My dad came from the Arctic, while mum was born in Warsaw, so I’m a North Pole. I now live at Santa’s house.
Marital status?
I’m dating a lady reindeer from the dispatch department where Mrs Claus recently persuaded Santa to close the gender pay gap. Do you know how much dough a deer, a female deer can earn nowadays?
What makes you happy?
When my Scottish cousin, the Monarch of the Glen, sends me a box of that tasty Glasgow Christmas delicacy, deep fried carrot. Burp, pardon!
What were your childhood ambitions?
To appear on a shortbread tin like my dad and his dad before him. Unfortunately, the casting director didn’t like my very shiny nose so I didn’t get the part. As I only had two A Levels, I feared I’d end up in the zoo or as a background prop in the Daniel O’Donnell Christmas special but thankfully Santa spotted my red nose one foggy Christmas Eve and the rest is history.
What do you like/dislike about your job?
I love all the children, the winter wonderland and the baby in the stable. Dislikes? – don’t be silly!
What one thing would you change about Berkshire?
I was so relieved when your Parliament banned hunting with dogs. Every time Santa delivered near Smallmead I was a nervous wreck.
What one item would you save from your house?
My Christmas joke book. Here’s my favourite. What reindeer game do reindeer play at sleepovers? Truth or deer!
What would you do if you won £1 million on the Lottery?
I’d put a little something extra in everyone’s stocking.
Which famous person would you like to meet?
The world’s second most famous deer, Bambi. We regularly chat on the antlernet and he calls me Rudy – it’s a term of endeerment.

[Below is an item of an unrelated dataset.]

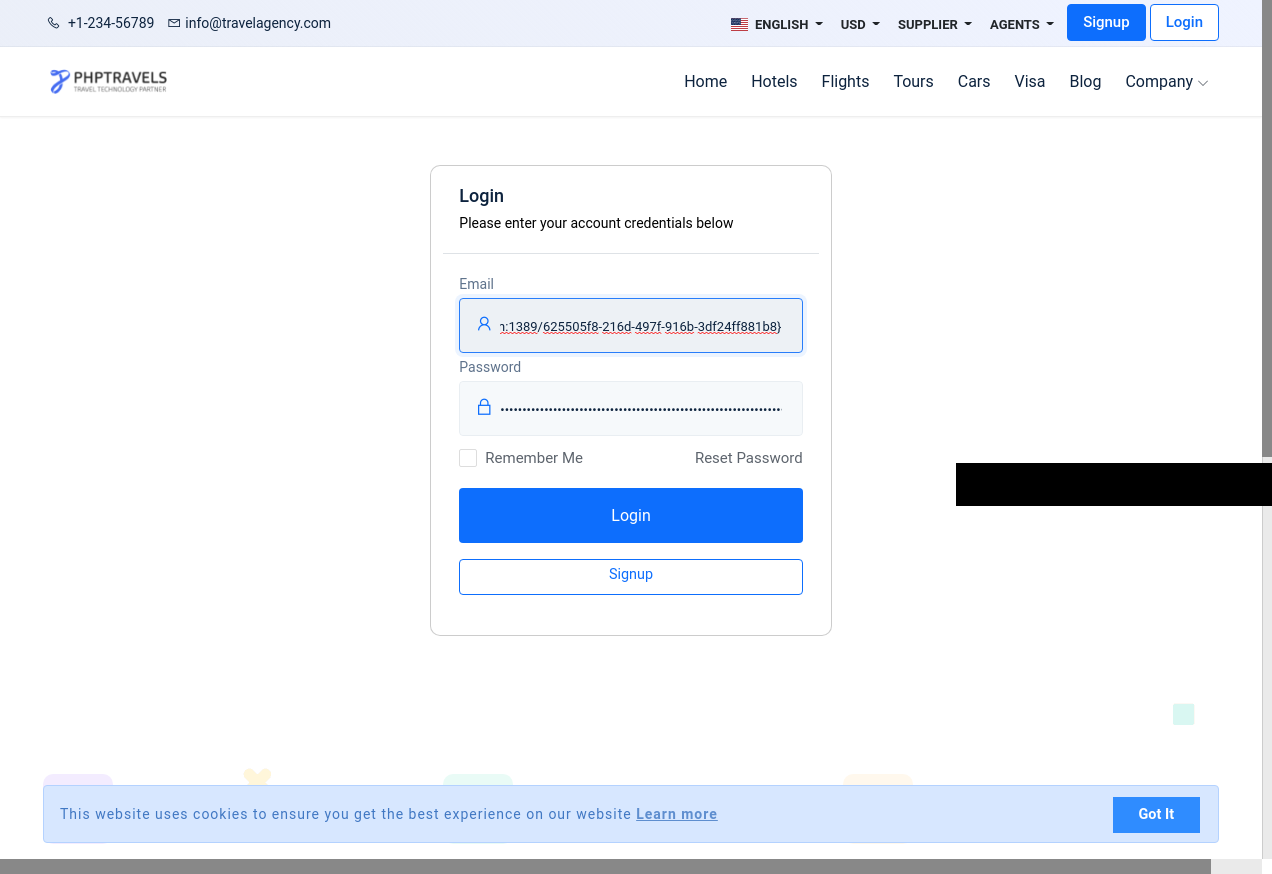
Task: Click the outlined Signup button in form
Action: tap(630, 576)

What’s been the best year of your life?
That would be 1939 when a lovely, talented man called Robert L. May wrote a song about me, my shiny red nose and Santa. I became instantly famous. Every night was a stag night with fresh hay and hoof manicures on tap.
What one thing would improve your life?
If I hadn’t signed away my royalties to Rudolph the Red Nose Reindeer I’d be rich by now, but I was young, eager for stardom and I didn’t read the small print in the Christmas clause. However, I just adore pulling Santa’s sleigh and I love hearing my song being sung when I fly all around the world.
Name the best and most embarrassing things you’ve done.
Once I forgot my in-sleigh battery charger and my nose became very dim over a foggy Reading. Luckily, Santa had a spare. The best was when I made up with the girl reindeer who used to make fun of my shiny red nose, you remember, “Olive the other reindeer, used to laugh and call me names.” We’re best pals now.
How would you like to be remembered?
In every child’s dream and every adult’s memory. Happy Christmas to you all and to all a goodnight!